CBJ: Personnel File
l The following employees of Farmington Country Club were presented gold lapel pins in recognition of their years of service to the club. Three years of service: Olivia Alvarado and Keith Lowery, kitchen; Taylor Curran, tennis; Kevin Elliott, Sue Hald, Cindy McCord and Dusty Rhodes, fitness; Kevin Fortune, golf maintenance; Ricky Lasher, pastry; Michael Okusa, grill; Adnan Pusilo, banquet; Ceci Vaughan, catering; and Alexander Waller, bar. Five years of service: Roy Brewer and Callie Stone, administration; Chip Childers, fitness; Nenad Doder, banquet; Scott Kinnan, golf maintenance; Mirjana Letic, grill; Meredith Loosse, golf; and Mercedes McClintic, front office. Ten years of service: Jack Anderson, golf; Jeanine Bordeau, banquet; Reggie McGhee and James Passante, grill; Rodrigo Mejia and Moises Villa, kitchen; Trey Wilson, grounds maintenance; Tweed, the goose control dog, golf course maintenance. Twenty years of service: Harry Howard, kitchen; and Janet Rogers, grounds maintenance. Twenty-five years of service: Doug Fitzgerald, purchasing. Thirty years of service: Hank Hyde, golf maintenance.

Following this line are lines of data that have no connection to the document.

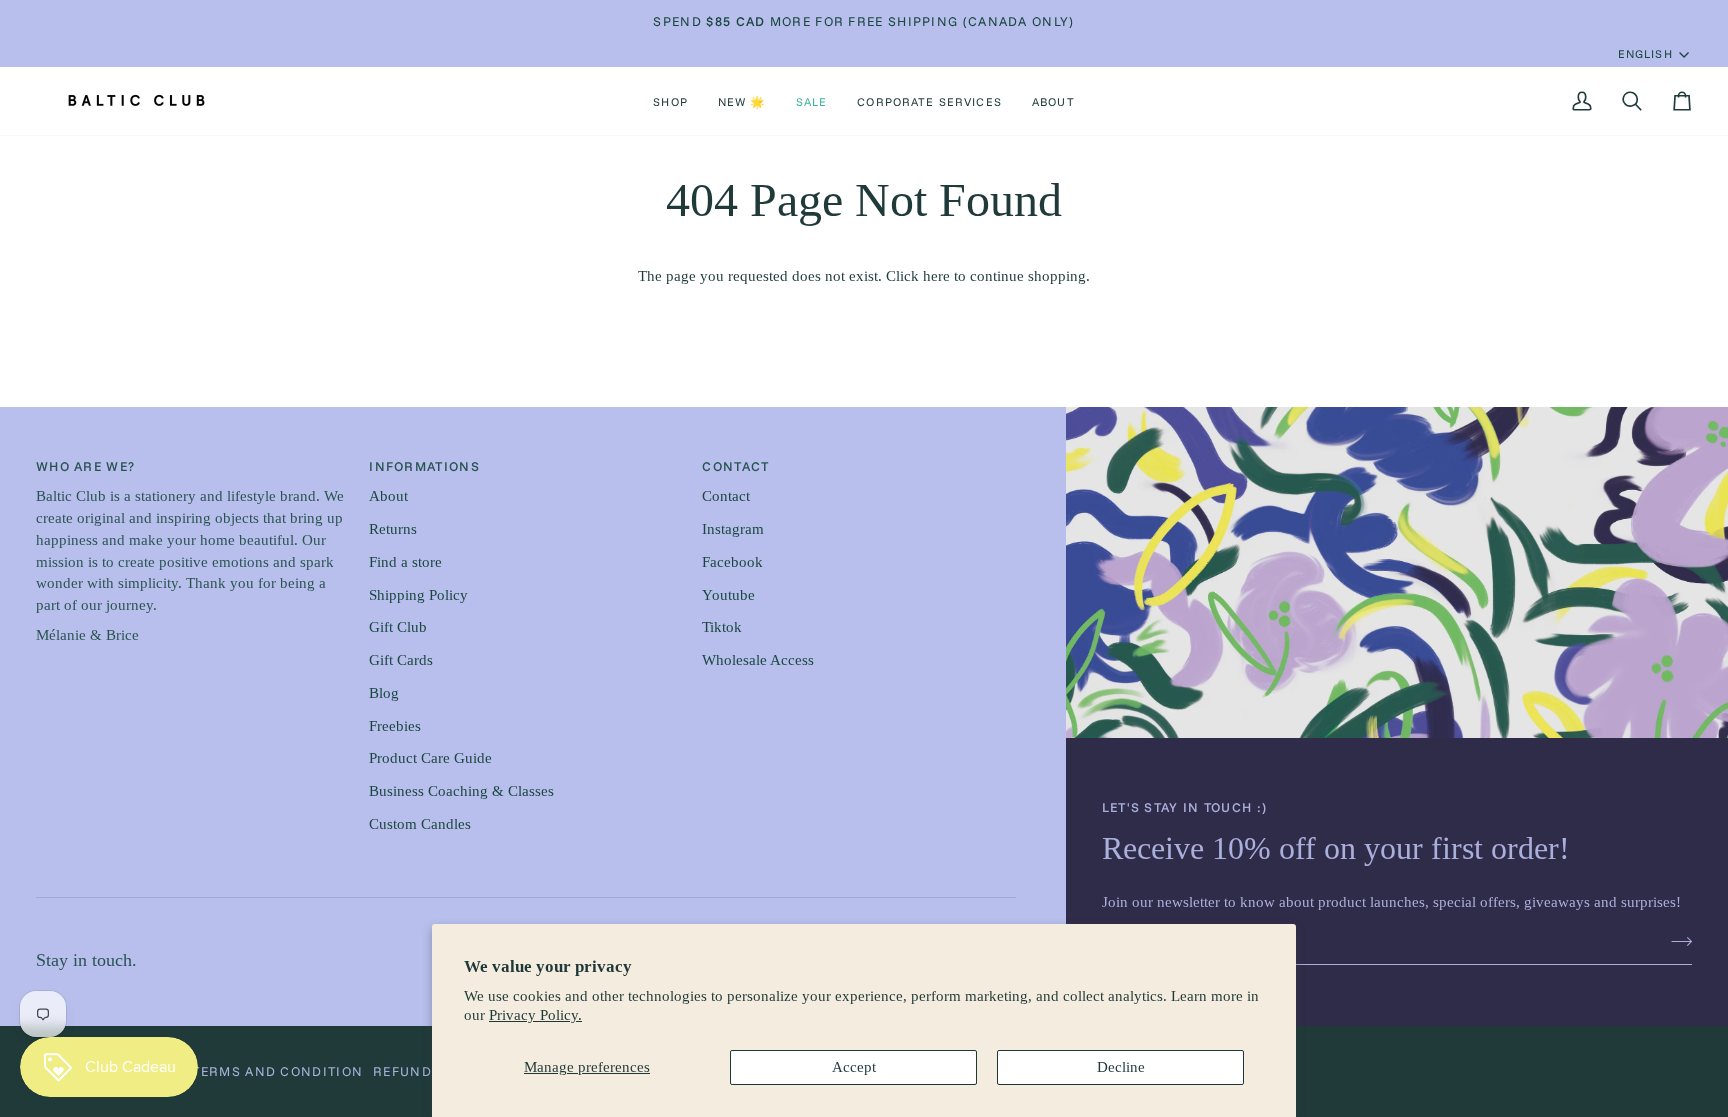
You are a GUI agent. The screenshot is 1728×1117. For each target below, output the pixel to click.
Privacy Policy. (535, 1015)
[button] (670, 101)
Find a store (405, 562)
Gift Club (398, 627)
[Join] (1675, 941)
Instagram (733, 529)
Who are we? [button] (85, 466)
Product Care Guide (430, 758)
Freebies (395, 726)
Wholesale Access (758, 660)
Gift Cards (401, 660)
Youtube (728, 595)
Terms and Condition (277, 1071)
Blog (384, 693)
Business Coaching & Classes (461, 791)
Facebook (732, 562)
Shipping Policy (418, 595)
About (388, 496)
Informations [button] (424, 466)
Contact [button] (735, 466)
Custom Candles (420, 824)
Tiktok (722, 627)
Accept (854, 1067)
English (1645, 53)
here (936, 276)
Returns (393, 529)
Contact (726, 496)
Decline (1121, 1067)
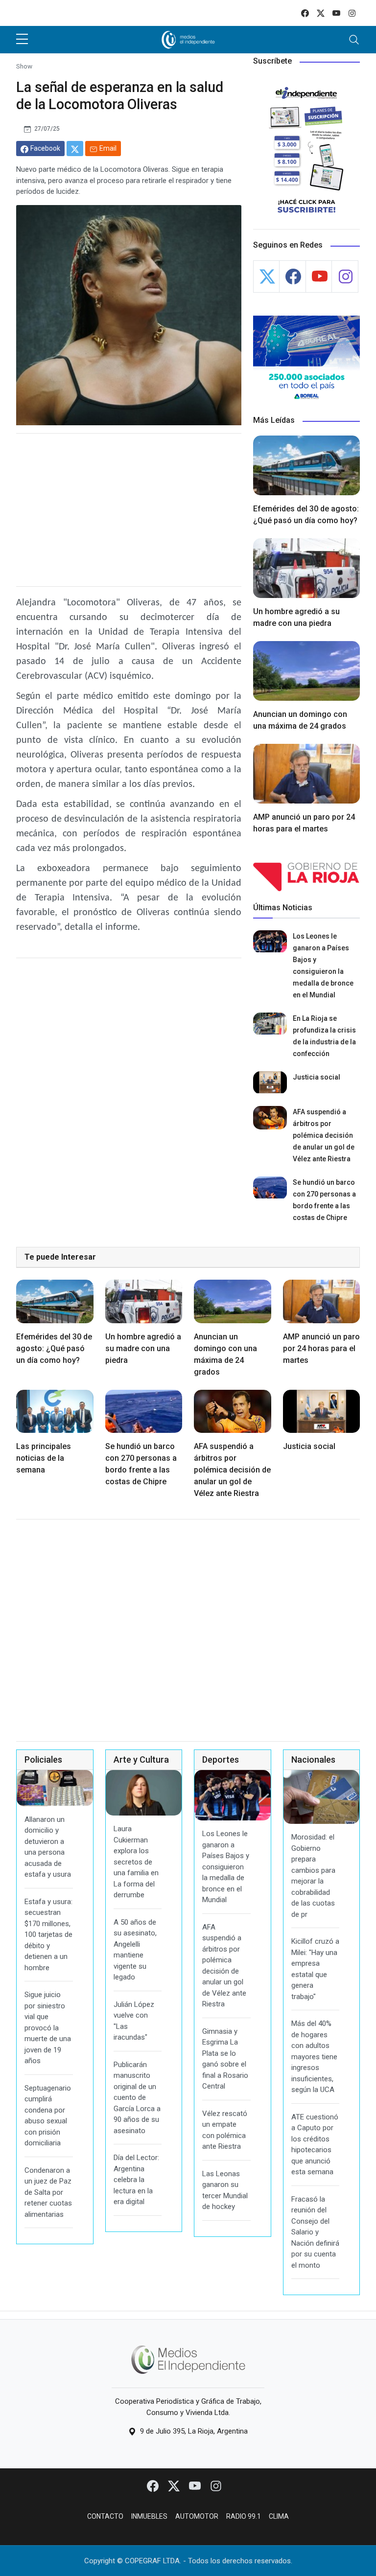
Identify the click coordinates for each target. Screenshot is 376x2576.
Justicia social (316, 1077)
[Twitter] (174, 2485)
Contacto (105, 2516)
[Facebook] (153, 2485)
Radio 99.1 (243, 2516)
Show (24, 66)
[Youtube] (195, 2485)
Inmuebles (149, 2516)
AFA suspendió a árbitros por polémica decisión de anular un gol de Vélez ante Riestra (323, 1135)
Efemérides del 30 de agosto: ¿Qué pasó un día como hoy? (54, 1348)
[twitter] (321, 13)
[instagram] (352, 13)
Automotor (196, 2516)
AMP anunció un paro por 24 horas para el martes (321, 1348)
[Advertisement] (128, 509)
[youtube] (336, 13)
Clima (279, 2516)
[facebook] (305, 13)
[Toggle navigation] (354, 39)
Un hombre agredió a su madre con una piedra (143, 1348)
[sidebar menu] (22, 39)
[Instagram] (216, 2485)
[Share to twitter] (75, 148)
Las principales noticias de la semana (43, 1458)
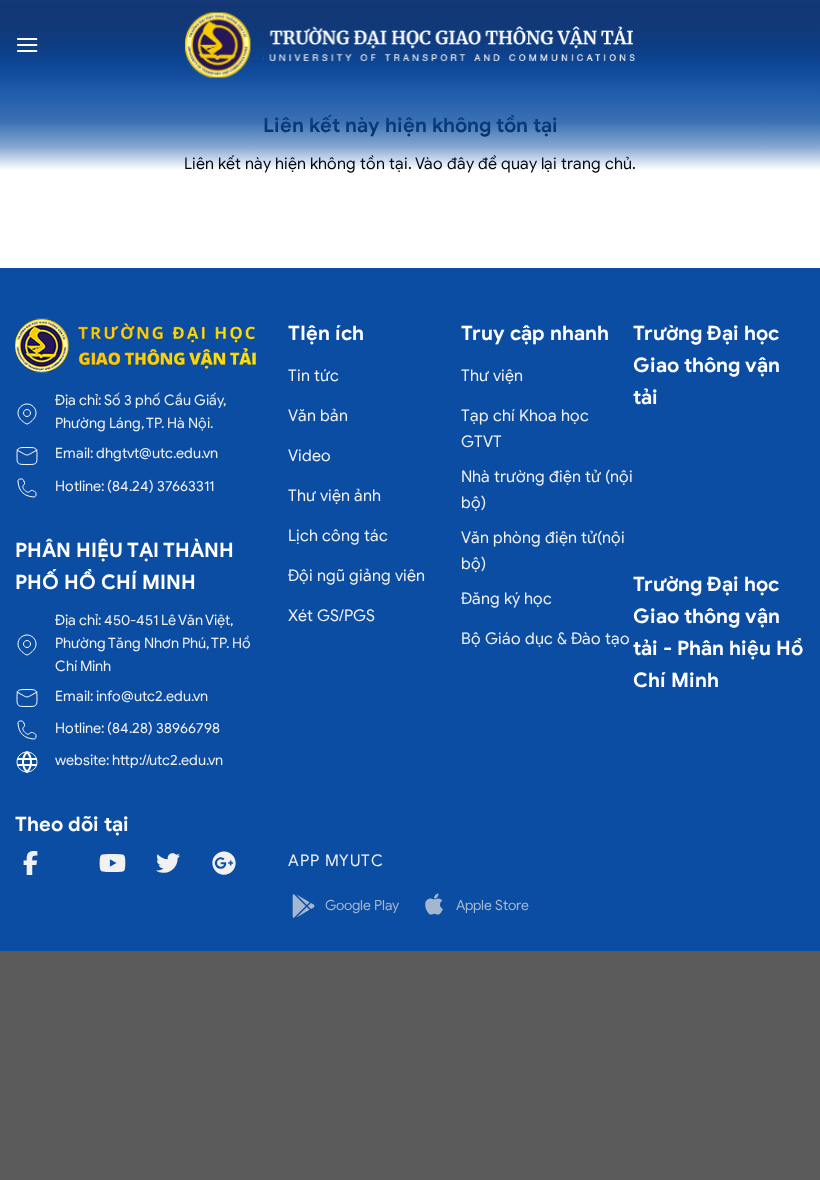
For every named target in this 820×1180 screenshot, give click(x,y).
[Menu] (27, 44)
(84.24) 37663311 (160, 486)
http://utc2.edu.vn (167, 760)
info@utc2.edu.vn (152, 696)
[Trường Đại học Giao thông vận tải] (410, 45)
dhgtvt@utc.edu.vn (157, 453)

l Ava Baum is the new manager at the Virginia Workforce Center-Charlottesville. Baum is responsible for building partnerships between job seekers and area employers and educators and establishing best practices in providing employment-related services. Baum joins the center with extensive experience in human resources in both the public and private sectors.
l Steve Morales of Charlottesville has been named the manager of The Franklin Springs Family Media Fund I. The fund is the first in a series of funds that will finance family-oriented films that help strengthen parent-child relationships and encourage quality life activities.
l David E. Martin, PhD, chairman and founder of M-CAM Inc., addressed the European Parliament in Brussels at the Intellectual Property Rights and Green Technologies workshop. His address was titled “An Ecology of the Mind and Consciousness.” Martin is a fellow of the Batten Institute at the Darden Graduate School of Business Administration at the University of Virginia, former assistant professor at UVa’s School of Medicine, founder of UVa’s first wholly owned, for-profit research and development and technology transfer corporation, was appointed by the governor of Virginia to serve on the Joint Commission on Technology and Science and has served the General Assembly and Virginia’s Center for Innovative Technology. Martin is the recipient of the Charlottesville Venture Group’s Golden Angel Award and the Virginia Piedmont Technology Council’s Spotlight Award.
l Cecily Craighill is the director of development at the University of Virginia Center for Politics. She previously served as senior associate director for external affairs at the Wharton School of Business at the University of Pennsylvania.